:: Page ::
13 decks of cards have been mixed. What is the minimum number of cards that must be taken out from the above-mixed cards to guarantee at least one 'four of a kind?

How can you make the following equation true by drawing only one straight line: 5+5+5=550 ?

These types of puzzles are known as charades. What you have to do is find two words that are referred to in the first stanza and the second stanza and put them together to form the third word in the third stanza.

Just for example, if my first refers to 'off' and my second refers to 'ice', then my whole will be office.

My first is present - future's past -
A time in which your lot is cast.

My second is my first of space
Defining people's present place.

My whole describes a lack of site -
A place without length, breadth, or height.

Can you find out the remainder when 3^300 is divided by 5?

Something Extraordinary happened on May 6th 19778 at 12:34am what was that?

There is a jar in which there are two types of candies.
20 blueberries and 16 strawberries. You perform the following steps:
1) You take out two candies.
2) If the two candies are of the same flavour, you add a blueberry one otherwise, you add the strawberry one.

You repeat these two steps till there is just one candy remaining in the jar. Which flavoured candy will be left?

Birbal was jester, counsellor, and fool to the great Moghul emperor, Akbar.
The villagers loved to talk of Birbal's wisdom and cleverness,
and the emperor loved to try to outsmart him.
One day Akbar (emperor) drew a line across the floor.
"Birbal," he ordered, "you must make this line shorter, but you cannot erase any bit of it."
Everyone present thought the emperor had finally outsmarted Birbal.
:::
:: Supplied information ::
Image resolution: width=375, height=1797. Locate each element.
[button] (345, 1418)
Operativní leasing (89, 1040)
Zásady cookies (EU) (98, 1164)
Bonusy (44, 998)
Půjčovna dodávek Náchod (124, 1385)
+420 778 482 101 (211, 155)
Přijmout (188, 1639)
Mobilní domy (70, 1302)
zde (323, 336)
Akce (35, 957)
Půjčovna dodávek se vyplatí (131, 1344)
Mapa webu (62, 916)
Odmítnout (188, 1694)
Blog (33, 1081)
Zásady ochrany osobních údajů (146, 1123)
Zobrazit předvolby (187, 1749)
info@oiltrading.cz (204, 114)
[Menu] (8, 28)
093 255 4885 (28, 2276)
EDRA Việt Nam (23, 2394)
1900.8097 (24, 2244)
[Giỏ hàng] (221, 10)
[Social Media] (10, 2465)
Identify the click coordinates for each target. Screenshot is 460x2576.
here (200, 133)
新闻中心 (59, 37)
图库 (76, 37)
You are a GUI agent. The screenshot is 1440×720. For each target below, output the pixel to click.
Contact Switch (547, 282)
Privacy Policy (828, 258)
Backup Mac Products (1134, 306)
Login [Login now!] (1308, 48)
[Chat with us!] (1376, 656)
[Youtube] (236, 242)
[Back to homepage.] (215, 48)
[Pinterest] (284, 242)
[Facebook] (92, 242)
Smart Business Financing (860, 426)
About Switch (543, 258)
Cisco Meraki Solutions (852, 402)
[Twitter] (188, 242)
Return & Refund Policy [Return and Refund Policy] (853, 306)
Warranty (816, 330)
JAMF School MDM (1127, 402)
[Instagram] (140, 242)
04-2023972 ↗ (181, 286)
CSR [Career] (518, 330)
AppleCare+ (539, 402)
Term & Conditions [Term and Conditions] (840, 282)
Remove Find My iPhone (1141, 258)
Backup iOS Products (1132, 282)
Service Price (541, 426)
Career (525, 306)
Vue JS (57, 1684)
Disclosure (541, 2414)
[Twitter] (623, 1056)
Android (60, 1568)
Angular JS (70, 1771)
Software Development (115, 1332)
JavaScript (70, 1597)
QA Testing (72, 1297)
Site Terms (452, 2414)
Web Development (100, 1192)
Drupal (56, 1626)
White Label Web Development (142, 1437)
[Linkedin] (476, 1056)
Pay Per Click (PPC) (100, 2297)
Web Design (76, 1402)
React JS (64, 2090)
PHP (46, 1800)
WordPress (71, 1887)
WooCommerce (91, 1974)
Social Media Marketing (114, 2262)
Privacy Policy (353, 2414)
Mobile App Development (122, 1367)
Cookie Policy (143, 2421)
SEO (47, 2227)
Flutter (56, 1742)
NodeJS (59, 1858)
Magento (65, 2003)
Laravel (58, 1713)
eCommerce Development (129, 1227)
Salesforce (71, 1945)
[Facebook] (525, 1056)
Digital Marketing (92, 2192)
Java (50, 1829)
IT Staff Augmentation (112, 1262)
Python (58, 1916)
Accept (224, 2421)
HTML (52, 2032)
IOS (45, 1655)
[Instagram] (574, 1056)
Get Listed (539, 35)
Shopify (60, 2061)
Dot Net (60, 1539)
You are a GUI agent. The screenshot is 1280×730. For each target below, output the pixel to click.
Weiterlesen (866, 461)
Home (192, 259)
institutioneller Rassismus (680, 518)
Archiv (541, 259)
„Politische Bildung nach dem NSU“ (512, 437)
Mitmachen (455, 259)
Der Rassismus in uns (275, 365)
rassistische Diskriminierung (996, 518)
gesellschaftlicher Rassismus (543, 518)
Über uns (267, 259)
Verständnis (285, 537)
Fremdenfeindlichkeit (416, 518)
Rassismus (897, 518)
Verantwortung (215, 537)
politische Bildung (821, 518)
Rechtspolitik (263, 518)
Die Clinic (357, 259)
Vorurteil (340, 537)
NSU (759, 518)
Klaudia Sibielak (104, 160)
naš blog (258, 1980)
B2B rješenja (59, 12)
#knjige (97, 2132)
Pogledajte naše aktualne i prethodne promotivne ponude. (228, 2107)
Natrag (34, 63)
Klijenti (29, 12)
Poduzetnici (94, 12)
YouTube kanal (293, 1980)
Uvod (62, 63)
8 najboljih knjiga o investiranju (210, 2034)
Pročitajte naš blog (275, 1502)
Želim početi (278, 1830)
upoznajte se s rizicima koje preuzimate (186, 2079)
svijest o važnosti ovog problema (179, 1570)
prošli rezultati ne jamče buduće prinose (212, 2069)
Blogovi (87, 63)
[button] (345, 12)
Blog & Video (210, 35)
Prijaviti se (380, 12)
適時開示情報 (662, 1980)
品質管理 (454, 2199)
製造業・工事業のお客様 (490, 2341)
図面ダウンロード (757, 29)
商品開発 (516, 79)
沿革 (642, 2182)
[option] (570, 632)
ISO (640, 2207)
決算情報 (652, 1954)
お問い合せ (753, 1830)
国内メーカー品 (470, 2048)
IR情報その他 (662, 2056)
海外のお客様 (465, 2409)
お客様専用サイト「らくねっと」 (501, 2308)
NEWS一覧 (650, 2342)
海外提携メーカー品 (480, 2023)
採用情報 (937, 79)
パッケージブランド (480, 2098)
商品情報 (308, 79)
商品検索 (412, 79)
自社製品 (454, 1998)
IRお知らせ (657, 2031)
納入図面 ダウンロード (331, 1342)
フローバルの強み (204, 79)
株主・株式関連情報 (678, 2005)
:::
## Goal:
Please set down the puzzle page from the top of this page again in full, word for word, from the deck-of-cards puzzle through the Birbal story.

## Written response:
13 decks of cards have been mixed. What is the minimum number of cards that must be taken out from the above-mixed cards to guarantee at least one 'four of a kind?

How can you make the following equation true by drawing only one straight line: 5+5+5=550 ?

These types of puzzles are known as charades. What you have to do is find two words that are referred to in the first stanza and the second stanza and put them together to form the third word in the third stanza.

Just for example, if my first refers to 'off' and my second refers to 'ice', then my whole will be office.

My first is present - future's past -
A time in which your lot is cast.

My second is my first of space
Defining people's present place.

My whole describes a lack of site -
A place without length, breadth, or height.

Can you find out the remainder when 3^300 is divided by 5?

Something Extraordinary happened on May 6th 19778 at 12:34am what was that?

There is a jar in which there are two types of candies.
20 blueberries and 16 strawberries. You perform the following steps:
1) You take out two candies.
2) If the two candies are of the same flavour, you add a blueberry one otherwise, you add the strawberry one.

You repeat these two steps till there is just one candy remaining in the jar. Which flavoured candy will be left?

Birbal was jester, counsellor, and fool to the great Moghul emperor, Akbar.
The villagers loved to talk of Birbal's wisdom and cleverness,
and the emperor loved to try to outsmart him.
One day Akbar (emperor) drew a line across the floor.
"Birbal," he ordered, "you must make this line shorter, but you cannot erase any bit of it."
Everyone present thought the emperor had finally outsmarted Birbal.